* WORK TO DO *
**a.** In the essay extract on the fourth industrial revolution, write out the passage from "The idea of" to "it remains uncertain." word for word.
**b.** List the three technologies that the essay extract on the fourth industrial revolution says could, within one generation, do almost all tasks basic to current forms of work.
* Start DOCUMENT EXTRACT *
When I wrote the essay ‘Will we work in twenty-first century capitalism?’, I wanted to emphasise that we are entering a period of changing technological potential. That does not necessarily mean we are already in the fourth industrial revolution (4IR) or we have a clear idea of how all of this will turn out.
We are not very good at predicting the future and some academics, such as Ian Moll, think 4IR is mainly hype and we are not observing any clear transformations that rise to the level of revolution, despite the potential of new technology.
The idea of 4IR is rooted in a confluence of technologies and increasingly decentralised contract systems. It is not about the individual technologies but the potential of their combination. How we adopt technology and how society will incorporate it remains uncertain.
There is a basic issue of whether potential will be realised. Though a great deal of investment has been made in developing technologies, they remain fragmented.
Countries also need to be aware of the problem of technology replacing human labour. Mobile robotics that can operate in any space, artificial intelligence management systems, and adaptive machine learning capacities mean that in one generation, almost all tasks that are basic to current forms of work could be done by 4IR technologies.
Every country ultimately gets to decide how it structures its integration of technology into employment. Also, the shift towards technology is one of social design and not merely economics. There is no economy without politics or people. Technology can deny work to a population or it can liberate them. The outcome depends on how we organise technology’s use and what we expect people to do.
* End DOCUMENT EXTRACT *
* Start EXTRACTED RECORDS *
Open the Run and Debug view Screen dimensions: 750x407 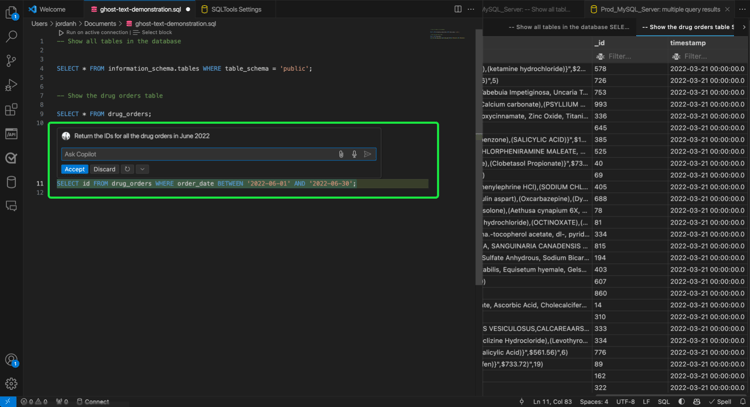point(11,85)
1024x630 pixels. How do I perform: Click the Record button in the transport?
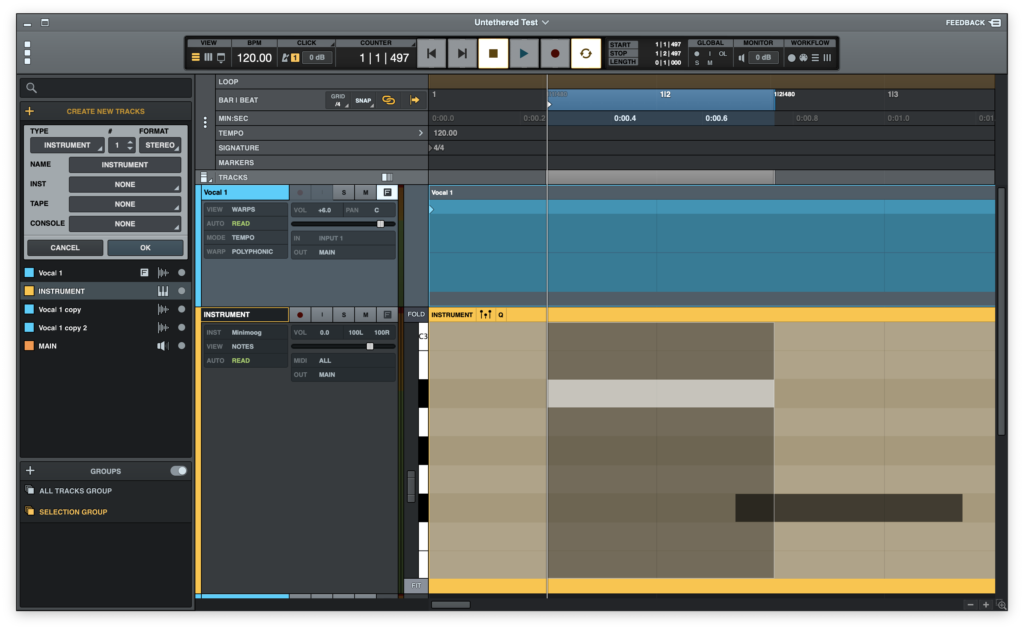tap(555, 53)
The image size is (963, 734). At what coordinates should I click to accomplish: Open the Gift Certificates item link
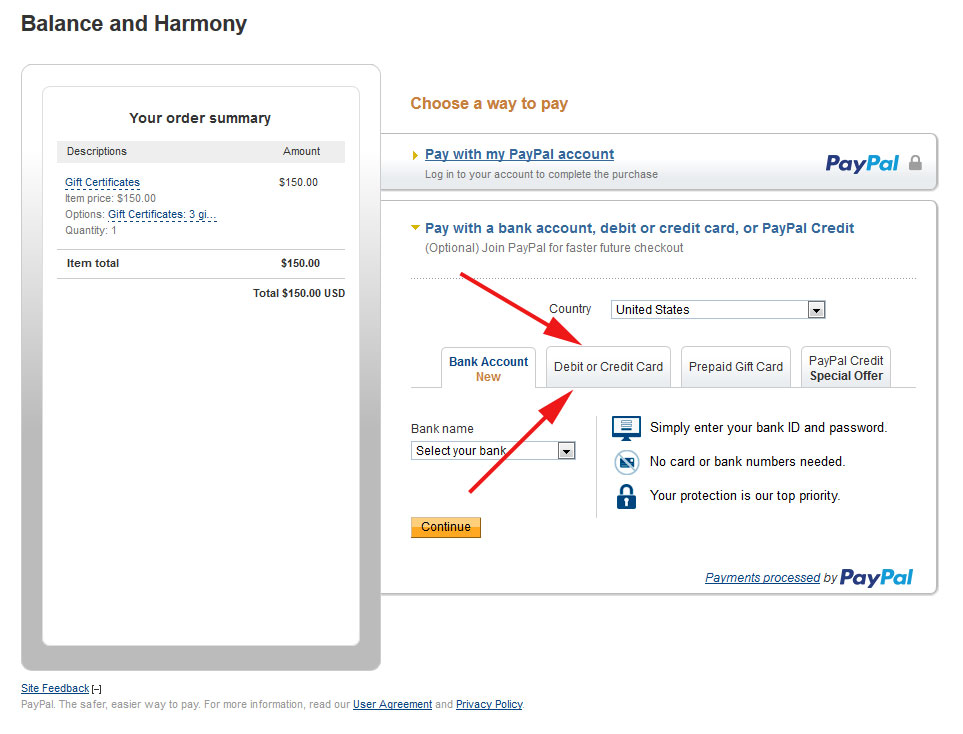pos(102,182)
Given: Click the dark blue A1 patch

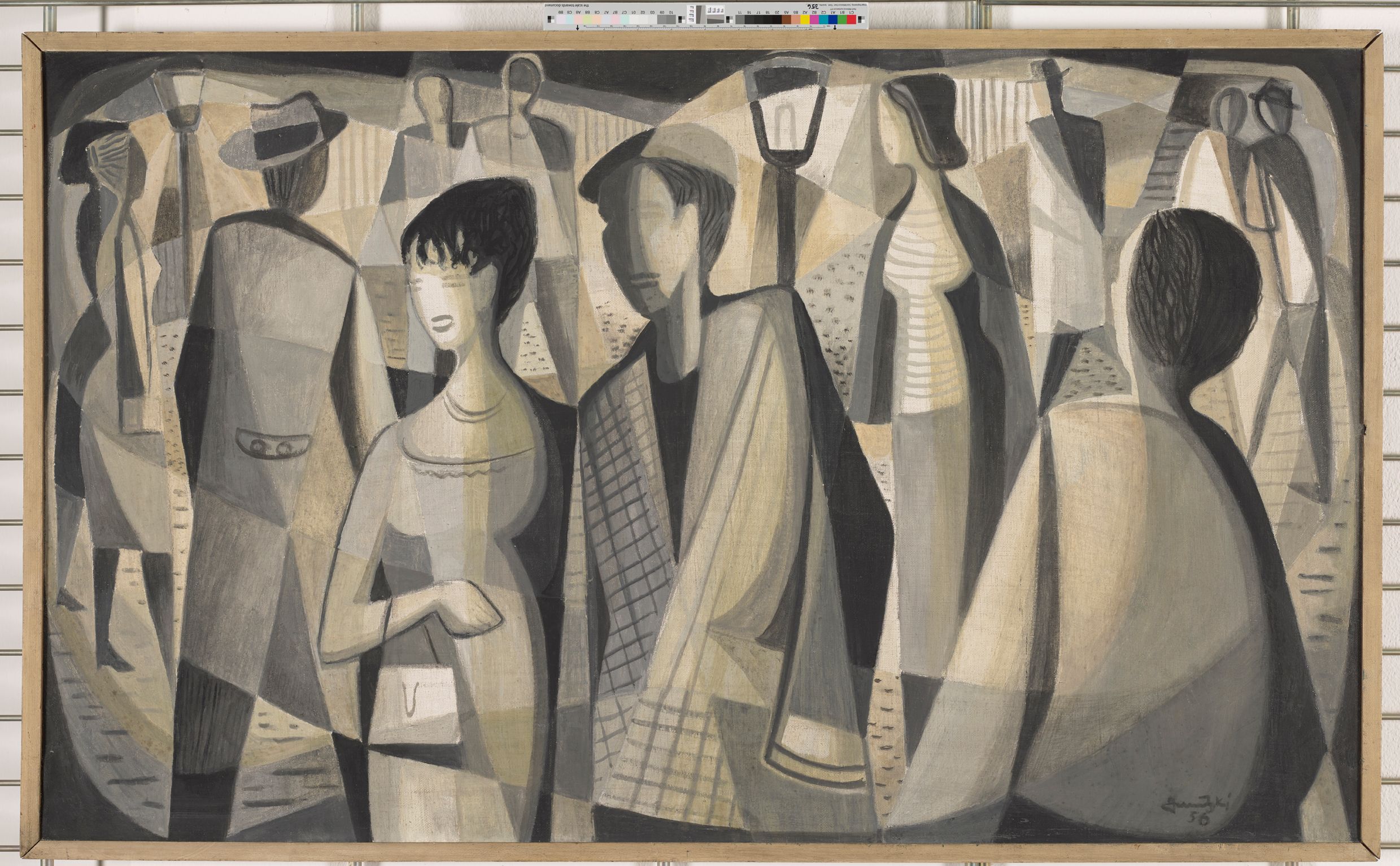Looking at the screenshot, I should pos(833,19).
* End EXTRACTED RECORDS *
* THE SOLUTIONS *
**a.**
The idea of 4IR is rooted in a confluence of technologies and increasingly decentralised contract systems. It is not about the individual technologies but the potential of their combination. How we adopt technology and how society will incorporate it remains uncertain.

**b.**
- Mobile robotics that can operate in any space
- Artificial intelligence management systems
- Adaptive machine learning capacities